Screenshot grounding data:
>>

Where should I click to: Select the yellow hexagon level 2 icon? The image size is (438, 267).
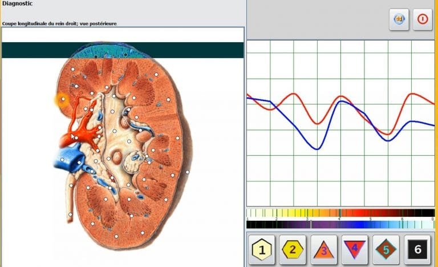[293, 249]
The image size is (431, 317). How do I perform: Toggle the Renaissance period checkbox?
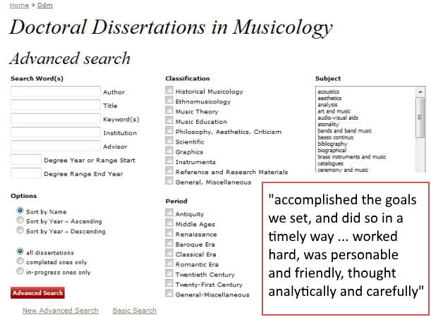coord(169,232)
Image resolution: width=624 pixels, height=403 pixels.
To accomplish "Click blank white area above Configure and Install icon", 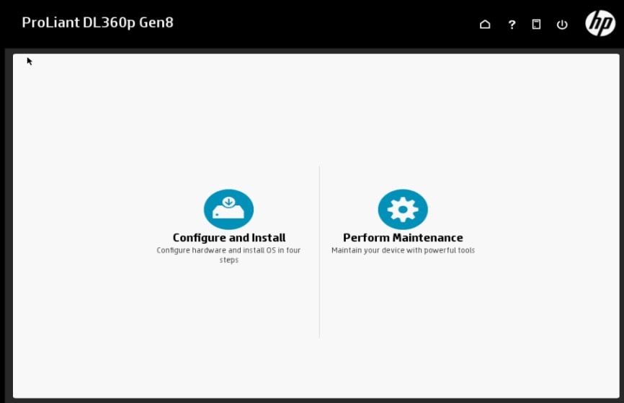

<<

Task to carry out:
Every entry above is to be copied verbatim, with the pictures removed.

Answer to this exercise:
Where should I click to: Select the yellow hexagon level 2 icon? The image size is (438, 267).
[293, 249]
The image size is (431, 317). How do I perform: Toggle the Renaissance period checkbox?
coord(169,232)
Image resolution: width=624 pixels, height=403 pixels.
To accomplish "Click blank white area above Configure and Install icon", 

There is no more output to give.